● **Work required**:
Given the records below, pull every line with the word "computer" into the answer.

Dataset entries
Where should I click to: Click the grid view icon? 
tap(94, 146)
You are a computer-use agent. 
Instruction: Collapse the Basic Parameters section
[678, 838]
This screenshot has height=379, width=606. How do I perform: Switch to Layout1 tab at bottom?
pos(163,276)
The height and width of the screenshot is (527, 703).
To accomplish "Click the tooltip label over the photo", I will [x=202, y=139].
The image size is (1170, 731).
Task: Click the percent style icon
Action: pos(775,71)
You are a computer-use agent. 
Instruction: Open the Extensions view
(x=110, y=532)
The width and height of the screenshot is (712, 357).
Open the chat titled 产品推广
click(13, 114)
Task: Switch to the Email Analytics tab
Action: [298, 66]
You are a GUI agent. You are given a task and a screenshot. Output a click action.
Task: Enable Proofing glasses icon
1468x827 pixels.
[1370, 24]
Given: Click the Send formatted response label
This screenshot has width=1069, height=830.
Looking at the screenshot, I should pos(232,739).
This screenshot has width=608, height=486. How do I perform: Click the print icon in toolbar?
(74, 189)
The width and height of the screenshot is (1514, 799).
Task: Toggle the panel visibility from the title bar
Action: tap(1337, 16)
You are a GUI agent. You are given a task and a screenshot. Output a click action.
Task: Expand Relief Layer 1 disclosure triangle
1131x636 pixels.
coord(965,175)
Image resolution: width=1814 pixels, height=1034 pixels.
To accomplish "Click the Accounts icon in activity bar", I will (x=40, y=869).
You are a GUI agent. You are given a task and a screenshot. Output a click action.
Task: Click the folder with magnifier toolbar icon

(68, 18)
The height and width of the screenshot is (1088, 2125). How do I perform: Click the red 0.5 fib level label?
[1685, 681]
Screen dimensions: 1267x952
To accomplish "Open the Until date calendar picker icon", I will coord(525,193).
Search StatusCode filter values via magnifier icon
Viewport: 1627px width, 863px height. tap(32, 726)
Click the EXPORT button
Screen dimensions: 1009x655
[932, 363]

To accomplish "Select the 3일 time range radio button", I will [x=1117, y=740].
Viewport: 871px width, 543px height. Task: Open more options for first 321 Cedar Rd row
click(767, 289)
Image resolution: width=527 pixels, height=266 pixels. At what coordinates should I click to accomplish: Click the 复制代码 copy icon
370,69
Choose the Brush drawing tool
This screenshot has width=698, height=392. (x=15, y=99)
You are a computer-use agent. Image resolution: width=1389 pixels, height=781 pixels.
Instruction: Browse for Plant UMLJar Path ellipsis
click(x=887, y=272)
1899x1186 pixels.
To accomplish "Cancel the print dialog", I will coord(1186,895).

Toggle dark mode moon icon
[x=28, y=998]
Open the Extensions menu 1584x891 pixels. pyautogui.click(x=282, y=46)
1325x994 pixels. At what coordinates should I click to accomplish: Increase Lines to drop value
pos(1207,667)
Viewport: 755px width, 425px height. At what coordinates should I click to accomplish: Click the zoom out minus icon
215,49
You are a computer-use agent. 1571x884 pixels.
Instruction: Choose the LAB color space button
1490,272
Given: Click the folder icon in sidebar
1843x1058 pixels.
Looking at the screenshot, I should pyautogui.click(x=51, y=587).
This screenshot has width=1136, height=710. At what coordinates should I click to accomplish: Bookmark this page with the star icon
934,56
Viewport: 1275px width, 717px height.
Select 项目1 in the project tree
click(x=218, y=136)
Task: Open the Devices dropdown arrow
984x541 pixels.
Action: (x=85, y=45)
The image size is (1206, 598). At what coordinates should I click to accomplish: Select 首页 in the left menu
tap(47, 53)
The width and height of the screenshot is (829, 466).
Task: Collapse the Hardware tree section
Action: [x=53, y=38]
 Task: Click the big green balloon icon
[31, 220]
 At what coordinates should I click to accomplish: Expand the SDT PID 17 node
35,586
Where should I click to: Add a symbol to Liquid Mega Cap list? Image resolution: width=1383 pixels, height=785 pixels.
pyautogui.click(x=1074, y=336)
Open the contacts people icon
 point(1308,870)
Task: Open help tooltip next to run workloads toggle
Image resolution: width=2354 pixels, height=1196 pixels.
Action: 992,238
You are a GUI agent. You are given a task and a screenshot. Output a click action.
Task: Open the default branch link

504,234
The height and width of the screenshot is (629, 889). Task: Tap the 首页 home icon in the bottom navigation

● **Exercise output**:
You are a computer-use agent. 
You are a computer-use agent. 
You are a computer-use agent. Image resolution: width=1389 pixels, height=781 pixels.
You are a computer-use agent. 1571x884 pixels.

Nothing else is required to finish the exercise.